Ever since researchers started bestowing pluripotency on differentiated cells, there has been a question of whether the newly born stem cells retain a lingering epigenetic memory of their former selves. Early studies showed that induced pluripotent stem cell (iPSC) lines are not all equal and differ in qualities such as gene expression, a fact that was ascribed to tissue-of-origin effects. The issue may have important practical consequences: a stem cell with a memory of muscle might be less inclined to differentiate into a neuron than back to muscle.

But recent work downplays the importance of memory. For example, researchers at the Wellcome Trust Sanger Institute in Cambridge, UK, showed that gene expression in iPSCs generated from three different cell types varied according to the individual, and less so by the tissue, from which they were derived. Two new studies, including research from the laboratory of Yoav Gilad at the University of Chicago, now confirm and extend the conclusion that somatic memory has a limited role in reprogrammed cells.

The Gilad lab studies gene regulation. Much of their work has used immortalized lymphoblastoid cell lines, but they are moving to iPSCs because with those cells it is possible to examine tissue-specific gene regulation and, unlike with primary cells, to do it from the same individuals repeatedly, enabling replication and perturbation experiments. And as Nick Banovich, a graduate student in the lab, points out, “if your equipment breaks or someone drops the tube, your experiment is not lost.” Large tissue-expression panels such as from the Genotype-Tissue Expression (GTEx) project have been extremely useful but are based on a finite source of postmortem tissue.

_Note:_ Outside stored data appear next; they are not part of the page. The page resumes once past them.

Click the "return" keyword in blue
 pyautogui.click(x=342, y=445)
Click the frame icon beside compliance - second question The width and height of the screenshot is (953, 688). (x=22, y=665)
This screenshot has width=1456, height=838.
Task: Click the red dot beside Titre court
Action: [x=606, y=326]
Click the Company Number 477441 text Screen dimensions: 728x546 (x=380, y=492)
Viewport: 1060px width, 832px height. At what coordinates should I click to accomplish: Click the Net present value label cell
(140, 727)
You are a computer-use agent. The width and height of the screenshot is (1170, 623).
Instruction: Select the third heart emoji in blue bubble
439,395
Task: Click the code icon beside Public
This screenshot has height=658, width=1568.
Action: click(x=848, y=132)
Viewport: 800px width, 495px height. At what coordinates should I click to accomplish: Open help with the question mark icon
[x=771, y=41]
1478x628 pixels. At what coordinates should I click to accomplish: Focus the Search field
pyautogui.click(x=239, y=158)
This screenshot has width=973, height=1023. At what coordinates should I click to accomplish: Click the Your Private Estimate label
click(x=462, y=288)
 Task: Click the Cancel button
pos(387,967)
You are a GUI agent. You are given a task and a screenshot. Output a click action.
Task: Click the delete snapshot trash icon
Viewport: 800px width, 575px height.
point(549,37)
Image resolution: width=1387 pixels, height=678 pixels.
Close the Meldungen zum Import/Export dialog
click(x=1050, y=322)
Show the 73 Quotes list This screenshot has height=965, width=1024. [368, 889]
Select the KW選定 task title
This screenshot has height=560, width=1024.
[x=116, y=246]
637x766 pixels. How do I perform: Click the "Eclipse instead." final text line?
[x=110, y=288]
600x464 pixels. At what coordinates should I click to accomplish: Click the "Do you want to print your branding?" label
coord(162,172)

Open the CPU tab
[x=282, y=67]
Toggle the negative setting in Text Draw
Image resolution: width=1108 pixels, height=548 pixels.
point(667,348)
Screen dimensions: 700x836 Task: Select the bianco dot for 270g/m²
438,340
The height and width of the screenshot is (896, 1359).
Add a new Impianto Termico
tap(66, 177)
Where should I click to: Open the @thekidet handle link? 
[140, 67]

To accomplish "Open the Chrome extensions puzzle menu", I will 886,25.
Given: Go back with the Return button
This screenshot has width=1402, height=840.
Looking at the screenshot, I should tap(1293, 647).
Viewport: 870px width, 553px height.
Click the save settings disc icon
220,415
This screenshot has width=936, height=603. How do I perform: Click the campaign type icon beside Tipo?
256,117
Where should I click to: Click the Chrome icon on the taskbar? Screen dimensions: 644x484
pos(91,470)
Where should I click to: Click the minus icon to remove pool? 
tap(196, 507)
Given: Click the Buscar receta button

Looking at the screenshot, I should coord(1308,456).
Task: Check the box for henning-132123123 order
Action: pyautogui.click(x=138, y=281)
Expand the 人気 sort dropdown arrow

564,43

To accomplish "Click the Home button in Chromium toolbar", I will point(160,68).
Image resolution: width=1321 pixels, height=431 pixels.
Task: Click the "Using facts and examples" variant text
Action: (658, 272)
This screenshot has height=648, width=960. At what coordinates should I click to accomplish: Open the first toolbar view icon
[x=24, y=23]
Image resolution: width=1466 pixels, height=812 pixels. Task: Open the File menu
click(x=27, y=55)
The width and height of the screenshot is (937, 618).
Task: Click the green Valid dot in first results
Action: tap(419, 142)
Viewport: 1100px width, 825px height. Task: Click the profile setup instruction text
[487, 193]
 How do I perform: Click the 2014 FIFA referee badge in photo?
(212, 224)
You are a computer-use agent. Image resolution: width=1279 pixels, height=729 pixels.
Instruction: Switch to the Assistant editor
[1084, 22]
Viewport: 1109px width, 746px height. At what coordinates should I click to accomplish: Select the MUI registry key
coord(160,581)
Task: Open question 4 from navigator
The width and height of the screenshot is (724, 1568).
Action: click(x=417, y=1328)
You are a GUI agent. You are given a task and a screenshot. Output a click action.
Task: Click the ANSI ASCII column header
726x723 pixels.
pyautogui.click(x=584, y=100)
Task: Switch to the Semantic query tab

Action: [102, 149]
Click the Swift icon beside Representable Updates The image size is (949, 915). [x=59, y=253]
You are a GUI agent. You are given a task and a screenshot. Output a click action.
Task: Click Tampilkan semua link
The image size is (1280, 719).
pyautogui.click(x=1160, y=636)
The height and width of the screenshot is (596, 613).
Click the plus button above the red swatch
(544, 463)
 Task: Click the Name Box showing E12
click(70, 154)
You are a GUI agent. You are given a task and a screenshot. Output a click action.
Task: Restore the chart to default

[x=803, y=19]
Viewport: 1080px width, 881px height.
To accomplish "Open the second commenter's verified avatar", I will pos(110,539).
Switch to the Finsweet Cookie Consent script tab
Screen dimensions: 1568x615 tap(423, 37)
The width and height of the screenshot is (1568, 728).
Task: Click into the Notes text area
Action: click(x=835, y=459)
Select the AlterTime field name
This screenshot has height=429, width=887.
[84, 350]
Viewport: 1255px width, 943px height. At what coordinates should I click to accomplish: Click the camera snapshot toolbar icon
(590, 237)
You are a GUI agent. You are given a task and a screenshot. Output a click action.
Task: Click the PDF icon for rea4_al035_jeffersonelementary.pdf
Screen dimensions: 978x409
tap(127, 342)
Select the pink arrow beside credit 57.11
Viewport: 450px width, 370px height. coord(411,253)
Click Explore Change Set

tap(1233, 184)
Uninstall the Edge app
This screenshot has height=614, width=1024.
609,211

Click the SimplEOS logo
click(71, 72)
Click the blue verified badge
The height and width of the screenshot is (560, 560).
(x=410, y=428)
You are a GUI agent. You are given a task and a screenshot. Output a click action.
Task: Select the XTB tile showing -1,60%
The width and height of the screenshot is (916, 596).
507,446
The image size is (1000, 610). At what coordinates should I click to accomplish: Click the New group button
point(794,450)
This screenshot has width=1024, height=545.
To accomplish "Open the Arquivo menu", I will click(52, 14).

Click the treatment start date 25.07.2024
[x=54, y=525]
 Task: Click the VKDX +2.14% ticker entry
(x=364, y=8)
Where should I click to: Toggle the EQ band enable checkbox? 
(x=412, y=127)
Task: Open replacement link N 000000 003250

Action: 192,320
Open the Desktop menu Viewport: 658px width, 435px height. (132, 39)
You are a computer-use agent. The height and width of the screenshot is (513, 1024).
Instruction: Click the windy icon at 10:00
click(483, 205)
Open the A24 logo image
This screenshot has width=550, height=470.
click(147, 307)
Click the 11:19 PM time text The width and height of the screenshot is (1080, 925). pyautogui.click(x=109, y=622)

Banovich and co–first author Courtney Burrows embarked on the somatic-memory work as a form of quality control; they wanted to ensure that an analysis of gene regulation across individuals would be meaningful. The team of researchers applied episomal reprogramming to three lymphoblast lines and one fibroblast line from each of four individuals, then extracted DNA and RNA from the primary cells and their derived stem cell lines (Burrows et al., 2016)1. Using gene expression and cytosine methylation arrays, they found that the proportion of variance explained by the donor individual was around 16% for the both data types, compared to only around 7% for tissue of origin. Moreover, they could detect only a single differentially expressed gene between fibroblast- and lymphoblast-derived lines.

“Our paper doesn't disprove that there could be some other mechanism—some other epigenetic regulator that is carrying this memory over,” says Banovich, but he notes that so far only DNA methylation has been implicated in somatic memory. He also believes that the results will be true across different cell types of origin.

Indeed, similar work led by Timo Otonkoski and Ras Trokovic at the University of Helsinki on iPSC lines derived from fibroblasts and peripheral blood mononuclear cells shows that differences in gene expression, DNA methylation and differentiation potential are largely driven by genetic differences in the donor, rather than the tissue type (Kyttälä et al., 2016)2. Their work also establishes the feasibility of generating large iPSC panels for biobanks from these readily available tissues, without fearing that tissue source will confound analysis.

The key to the new insight on memory is in the scope of the comparison. “What's interesting is that some of the earlier papers actually see a similar proportion of epigenetic memory to what we see,” says Banovich. But benchmarking against variation in individuals puts this variation in perspective.